Written problem 1:
List every town, highway, body of water, and mountain range named in the paragraphs of the travel account, leaving out the short one-line headings.
Written problem 2:
Reproduce the travel account from "We were up just" up to and including "the Eyre Highway.".
Written problem 3:
In the travel account, what was the first order of business in Port Augusta?

Selected text:
We were up just before dawn and began packing up bits of camp. The sunrise was glorious, and the light spilling over the astonishingly lovely bushland was magic.

Gawler Wildflowers


Our orphan lived through the night. Today, we’ll try (among other tasks) to find him a new home. We headed back along the dusty, red miles of beautiful wilderness, not stopping until we got to Iron Knob. Short break, mostly to buy beverages, and then on again, and back on to the Eyre Highway.

The knob of iron that gives Iron Knob its name


Skippy slept in my lap for most of the drive, only poking his head out of his pillowcase-pouch occasionally to look around or to suck on my fingers, hoping for milk. He is a heartbreakingly beautiful creature, with big, brown eyes and a coat like silk. His huge ears swivel independently, as he tries to pick up a familiar noise, and he shivers occasionally, no doubt because nothing is familiar.

First order of business in Port Augusta was getting the tow hitch on the ute repaired, so we could pull something again. Richard then arranged rental of a larger trailer, one on which we could load the totaled trailer we’d left out busy. Then we headed for the local vet Nikki knew, to drop off “our baby.” Skippy is so adorable, the vet’s staff fell in love with him—and they immediately called to make arrangements for him at a nearby animal reserve. One thing that amused me was seeing cans of milk on the shelf for various forms of local wildlife, including wombat milk and kangaroo milk. Nice to know that they are equipped for emergencies like this.

Then back across town, to pick up the rented trailer. Port Augusta is a very utilitarian town, the “Crossroads of Australia,” where highways and trans-continental train tracks all converge, connecting in some cases with the busy harbor. As a result, there are lots of unattractive warehouses and work buildings—and charming, handsome, Victorian-era hotels. The area is pale and dusty, but flanked by beautiful Spencer Gulf and the Flinders Ranges.

Material provided:

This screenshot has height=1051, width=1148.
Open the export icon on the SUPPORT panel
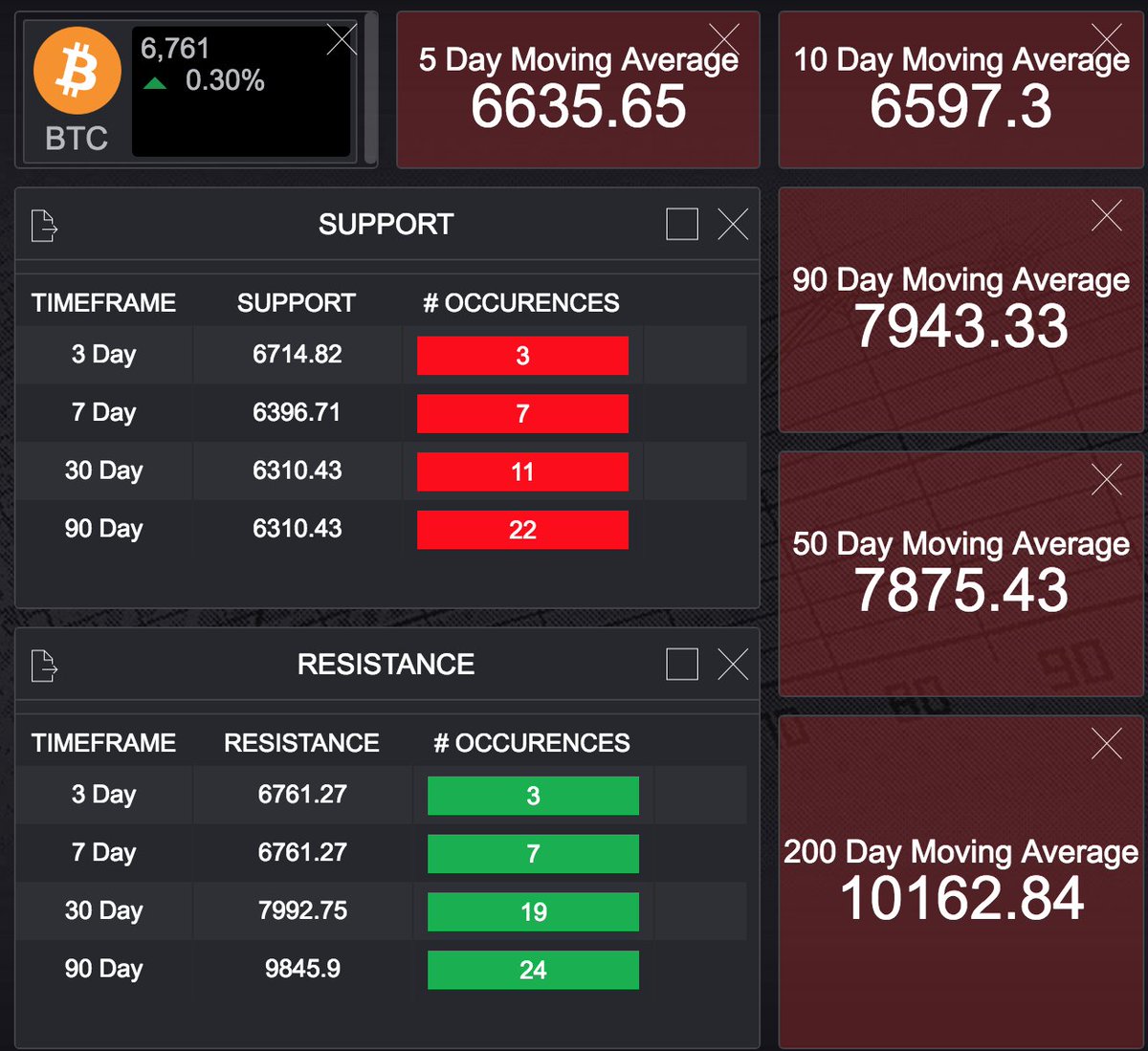(42, 226)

Written response 1:
Iron Knob, Eyre Highway, Port Augusta, Spencer Gulf, Flinders Ranges

Written response 2:
We were up just before dawn and began packing up bits of camp. The sunrise was glorious, and the light spilling over the astonishingly lovely bushland was magic.

Gawler Wildflowers


Our orphan lived through the night. Today, we’ll try (among other tasks) to find him a new home. We headed back along the dusty, red miles of beautiful wilderness, not stopping until we got to Iron Knob. Short break, mostly to buy beverages, and then on again, and back on to the Eyre Highway.

Written response 3:
Getting the tow hitch on the ute repaired.